Beberapa orang mungkin bertanya, ’Bukankah ada orang yang melakukan dosa dalam bentuk-bentuk lain dan tampaknya bertobat, namun belakangan mengulangi dosa mereka?’ Ya, itu memang terjadi, tetapi ada faktor-faktor lain untuk dipertimbangkan. Misalnya, jika seseorang melancarkan rayuan-rayuan yang bersifat amoral kepada orang dewasa lain, orang dewasa tersebut seharusnya dapat melawan rayuan-rayuan pria atau wanita itu. Anak-anak jauh lebih mudah ditipu, dibuat bingung, atau diteror. Alkitab berbicara tentang kurangnya hikmat pada diri seorang anak. (Amsal 22:15; 1 Korintus 13:11) Yesus menggunakan anak-anak sebagai contoh keluguan yang tidak dibuat-buat. (Matius 18:4; Lukas 18:16, 17) Keluguan seorang anak termasuk kurangnya pengalaman sama sekali.
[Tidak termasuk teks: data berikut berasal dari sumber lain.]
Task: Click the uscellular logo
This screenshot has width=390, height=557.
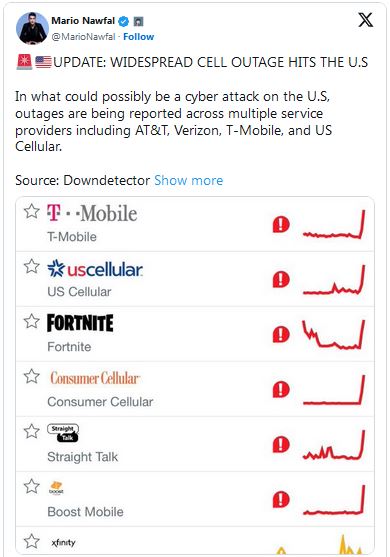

Kebanyakan anak bersikap apa adanya, ingin menyenangkan orang, dan dengan demikian rentan terhadap penganiayaan oleh orang dewasa yang licik yang mereka kenal dan percayai. Oleh karena itu, sidang memiliki tanggung jawab di hadapan Yehuwa untuk melindungi anak-anaknya.
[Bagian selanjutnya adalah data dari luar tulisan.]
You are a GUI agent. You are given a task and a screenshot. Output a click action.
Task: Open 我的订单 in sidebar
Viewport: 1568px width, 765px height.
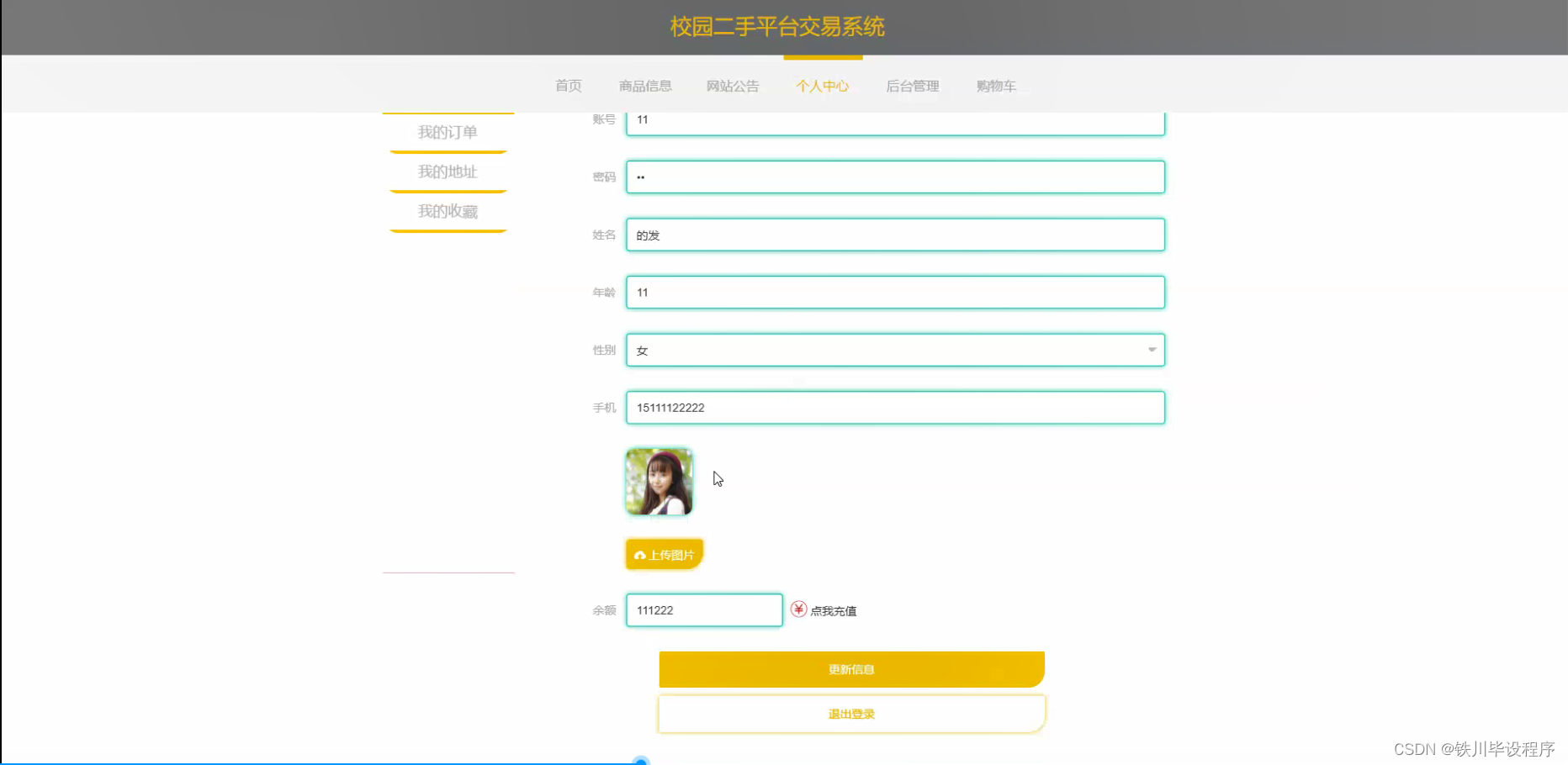point(448,133)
Anak-anak yang dilatih dengan baik belajar untuk menaati dan menghormati orang-tua mereka, para penatua, dan orang-orang dewasa lain. (Efesus 6:1, 2; 1 Timotius 5:1, 2; Ibrani 13:7) Merupakan penyimpangan yang mengejutkan jika salah seorang dari antara sosok yang disegani ini menyalahgunakan keluguan seorang anak dengan tujuan membujuk atau memaksa anak laki-laki atau perempuan itu agar tunduk pada perbuatan-perbuatan seksual. Anak-anak yang secara seksual dianiaya seperti ini sering kali berjuang selama bertahun-tahun untuk menanggulangi trauma emosi yang diakibatkannya. Oleh karena itu, seorang penganiaya anak akan diberikan disiplin dan pembatasan-pembatasan yang keras dari sidang. Yang dipersoalkan bukanlah statusnya sebagai sosok yang disegani melainkan, kemurnian tanpa cacat dari sidang.—1 Korintus 5:6; 2 Petrus 3:14.
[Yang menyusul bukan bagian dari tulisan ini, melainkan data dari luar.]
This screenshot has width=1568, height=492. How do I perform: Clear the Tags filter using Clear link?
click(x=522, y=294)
Jika seorang penganiaya anak dengan tulus bertobat, ia akan menyadari hikmat dari menerapkan prinsip-prinsip Alkitab. Jika ia dengan sungguh-sungguh belajar untuk merasa muak terhadap apa yang fasik, ia akan memandang hina apa yang telah ia lakukan dan berjuang untuk tidak mengulangi dosanya. (Amsal 8:13; Roma 12:9) Selanjutnya, ia pasti akan bersyukur kepada Yehuwa atas kebesaran kasih-Nya, karena sebagai hasilnya, seorang pedosa yang bertobat seperti dia, masih dapat menyembah Allah kita yang kudus dan berharap dapat berada di antara ’orang-orang jujur’ yang akan mendiami bumi selama-lamanya.—Amsal 2:21.